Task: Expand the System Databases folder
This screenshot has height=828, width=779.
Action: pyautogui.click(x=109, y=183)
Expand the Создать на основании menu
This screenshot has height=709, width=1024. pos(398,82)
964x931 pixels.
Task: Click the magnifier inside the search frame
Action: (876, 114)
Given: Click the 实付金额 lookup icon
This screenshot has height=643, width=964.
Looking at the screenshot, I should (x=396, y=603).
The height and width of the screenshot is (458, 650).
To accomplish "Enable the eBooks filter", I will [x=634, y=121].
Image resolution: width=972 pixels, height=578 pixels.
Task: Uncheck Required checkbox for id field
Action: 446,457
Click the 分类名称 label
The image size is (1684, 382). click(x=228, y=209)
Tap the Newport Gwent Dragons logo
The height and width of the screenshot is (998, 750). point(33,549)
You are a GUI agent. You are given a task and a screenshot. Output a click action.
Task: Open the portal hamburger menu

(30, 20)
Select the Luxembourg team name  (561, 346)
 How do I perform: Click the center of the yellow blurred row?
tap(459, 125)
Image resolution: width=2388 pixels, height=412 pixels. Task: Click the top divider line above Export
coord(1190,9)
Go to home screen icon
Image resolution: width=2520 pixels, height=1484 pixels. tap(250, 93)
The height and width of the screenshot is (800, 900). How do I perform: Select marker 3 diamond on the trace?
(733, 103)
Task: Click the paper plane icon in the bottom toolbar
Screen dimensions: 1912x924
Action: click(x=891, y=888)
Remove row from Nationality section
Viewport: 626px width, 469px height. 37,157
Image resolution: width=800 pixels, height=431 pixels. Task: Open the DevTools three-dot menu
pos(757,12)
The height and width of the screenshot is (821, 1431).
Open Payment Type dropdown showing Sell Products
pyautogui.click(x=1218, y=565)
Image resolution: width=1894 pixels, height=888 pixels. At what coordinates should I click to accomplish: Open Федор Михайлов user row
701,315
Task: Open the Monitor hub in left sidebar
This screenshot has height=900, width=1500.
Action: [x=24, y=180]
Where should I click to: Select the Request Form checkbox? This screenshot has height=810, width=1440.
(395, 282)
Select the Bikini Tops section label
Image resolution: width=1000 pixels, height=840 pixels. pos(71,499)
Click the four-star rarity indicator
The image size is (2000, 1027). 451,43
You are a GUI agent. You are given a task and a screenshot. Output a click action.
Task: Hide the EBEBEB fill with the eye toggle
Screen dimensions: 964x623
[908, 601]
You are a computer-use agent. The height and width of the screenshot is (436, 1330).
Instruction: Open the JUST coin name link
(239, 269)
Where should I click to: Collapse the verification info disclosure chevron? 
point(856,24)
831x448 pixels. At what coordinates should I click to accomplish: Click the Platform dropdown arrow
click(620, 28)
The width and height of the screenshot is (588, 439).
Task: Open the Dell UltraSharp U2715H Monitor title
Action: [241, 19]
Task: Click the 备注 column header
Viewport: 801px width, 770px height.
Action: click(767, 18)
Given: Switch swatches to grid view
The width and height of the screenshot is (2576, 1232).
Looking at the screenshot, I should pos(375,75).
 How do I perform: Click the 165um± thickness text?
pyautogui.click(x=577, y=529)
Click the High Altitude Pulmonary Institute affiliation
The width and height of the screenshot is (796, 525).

Exercise directions —
Copy out all of the data above word for word, line by line.

Solution —
Task: Expand the System Databases folder
This screenshot has height=828, width=779.
Action: pyautogui.click(x=109, y=183)
Expand the Создать на основании menu
This screenshot has height=709, width=1024. pos(398,82)
964x931 pixels.
Task: Click the magnifier inside the search frame
Action: (876, 114)
Given: Click the 实付金额 lookup icon
This screenshot has height=643, width=964.
Looking at the screenshot, I should (x=396, y=603).
The height and width of the screenshot is (458, 650).
To accomplish "Enable the eBooks filter", I will [x=634, y=121].
Image resolution: width=972 pixels, height=578 pixels.
Task: Uncheck Required checkbox for id field
Action: 446,457
Click the 分类名称 label
The image size is (1684, 382). click(x=228, y=209)
Tap the Newport Gwent Dragons logo
The height and width of the screenshot is (998, 750). point(33,549)
You are a GUI agent. You are given a task and a screenshot. Output a click action.
Task: Open the portal hamburger menu

(30, 20)
Select the Luxembourg team name  (561, 346)
 How do I perform: Click the center of the yellow blurred row?
tap(459, 125)
Image resolution: width=2388 pixels, height=412 pixels. Task: Click the top divider line above Export
coord(1190,9)
Go to home screen icon
Image resolution: width=2520 pixels, height=1484 pixels. tap(250, 93)
The height and width of the screenshot is (800, 900). How do I perform: Select marker 3 diamond on the trace?
(733, 103)
Task: Click the paper plane icon in the bottom toolbar
Screen dimensions: 1912x924
Action: click(x=891, y=888)
Remove row from Nationality section
Viewport: 626px width, 469px height. 37,157
Image resolution: width=800 pixels, height=431 pixels. Task: Open the DevTools three-dot menu
pos(757,12)
The height and width of the screenshot is (821, 1431).
Open Payment Type dropdown showing Sell Products
pyautogui.click(x=1218, y=565)
Image resolution: width=1894 pixels, height=888 pixels. At what coordinates should I click to accomplish: Open Федор Михайлов user row
701,315
Task: Open the Monitor hub in left sidebar
This screenshot has height=900, width=1500.
Action: [x=24, y=180]
Where should I click to: Select the Request Form checkbox? This screenshot has height=810, width=1440.
(395, 282)
Select the Bikini Tops section label
Image resolution: width=1000 pixels, height=840 pixels. pos(71,499)
Click the four-star rarity indicator
The image size is (2000, 1027). 451,43
You are a GUI agent. You are given a task and a screenshot. Output a click action.
Task: Hide the EBEBEB fill with the eye toggle
Screen dimensions: 964x623
[908, 601]
You are a computer-use agent. The height and width of the screenshot is (436, 1330).
Instruction: Open the JUST coin name link
(239, 269)
Where should I click to: Collapse the verification info disclosure chevron? 
point(856,24)
831x448 pixels. At what coordinates should I click to accomplish: Click the Platform dropdown arrow
click(620, 28)
The width and height of the screenshot is (588, 439).
Task: Open the Dell UltraSharp U2715H Monitor title
Action: [241, 19]
Task: Click the 备注 column header
Viewport: 801px width, 770px height.
Action: click(767, 18)
Given: Switch swatches to grid view
The width and height of the screenshot is (2576, 1232).
Looking at the screenshot, I should pos(375,75).
 How do I perform: Click the 165um± thickness text?
pyautogui.click(x=577, y=529)
Click the High Altitude Pulmonary Institute affiliation
The width and height of the screenshot is (796, 525).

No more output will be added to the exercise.